Italy has received a credit‐rating upgrade

Italy has received a credit‐rating upgrade from the agency DBRS Morningstar, moving from “BBB high” to “A low”. The upgrade reflects improvements in the banking sector, Italy’s external financial accounts, and a generally more stable economic outlook. The upgrade comes as the country still carries a very high public debt ratio and economic growth remains weak. The upgrade gives the government under Giorgia Meloni a form of political capital, especially in economic policy circles. A higher credit rating can reduce borrowing costs for the government and support investor confidence. But the slow growth means that structural reforms remain urgent.
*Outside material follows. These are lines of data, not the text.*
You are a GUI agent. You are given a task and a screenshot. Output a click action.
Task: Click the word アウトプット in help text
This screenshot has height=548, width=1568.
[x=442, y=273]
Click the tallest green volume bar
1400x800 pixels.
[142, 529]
With high debt and weak growth, Italy remains vulnerable to global shocks (e.g., rising interest rates, trade disruptions).
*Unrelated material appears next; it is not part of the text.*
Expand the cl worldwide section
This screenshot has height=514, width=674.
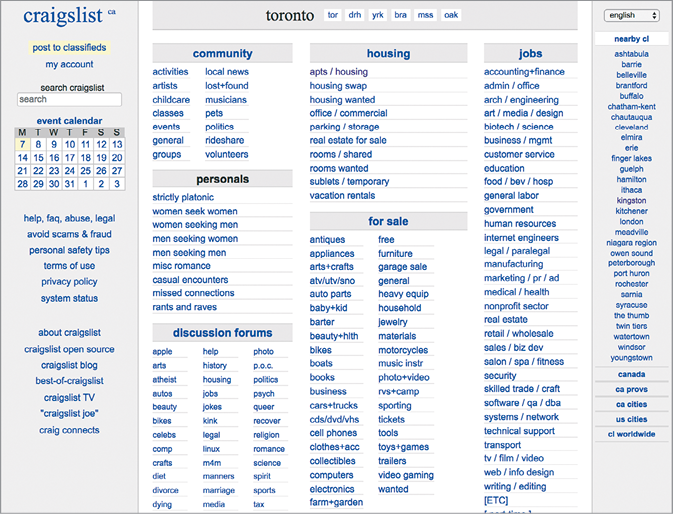632,434
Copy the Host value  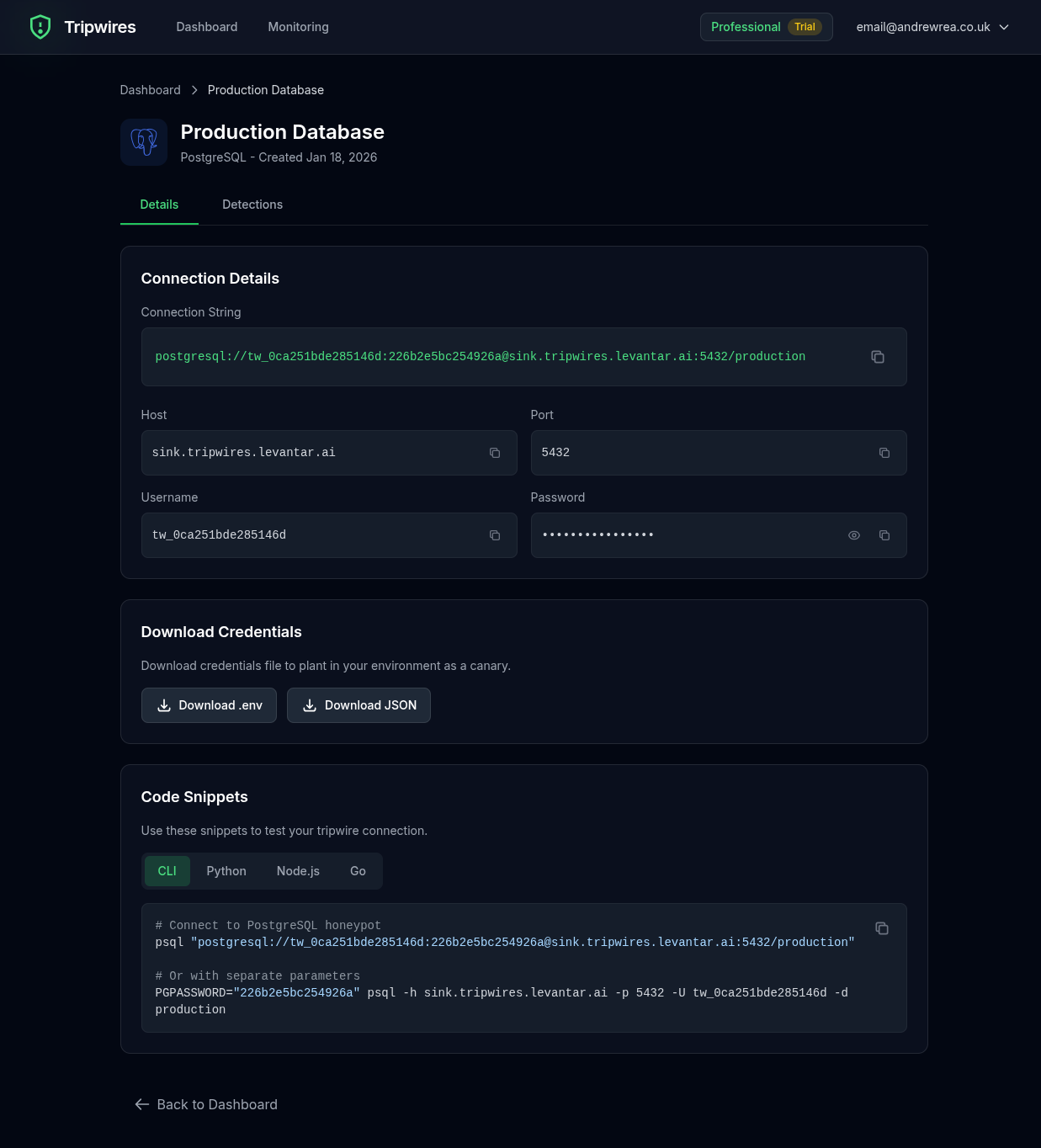[x=495, y=453]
L’Italia ha ricevuto un miglioramento del proprio rating creditizio da parte dell’agenzia DBRS Morningstar, passando da “BBB alto” a “A basso”. L’upgrade riflette i progressi compiuti nel settore bancario, nei conti finanziari esterni del Paese e una prospettiva economica generalmente più stabile. L’aggiornamento giunge mentre il Paese presenta ancora un rapporto debito pubblico/PIL molto elevato e una crescita economica debole. L’upgrade offre al governo guidato da Giorgia Meloni una forma di capitale politico, soprattutto negli ambienti di politica economica. Un rating più alto può ridurre i costi di finanziamento per il governo e rafforzare la fiducia degli investitori. Tuttavia, la crescita lenta indica che le riforme strutturali restano urgenti. Con un elevato debito e una crescita debole, l’Italia rimane vulnerabile agli shock globali (ad esempio l’aumento dei tassi d’interesse o le interruzioni commerciali).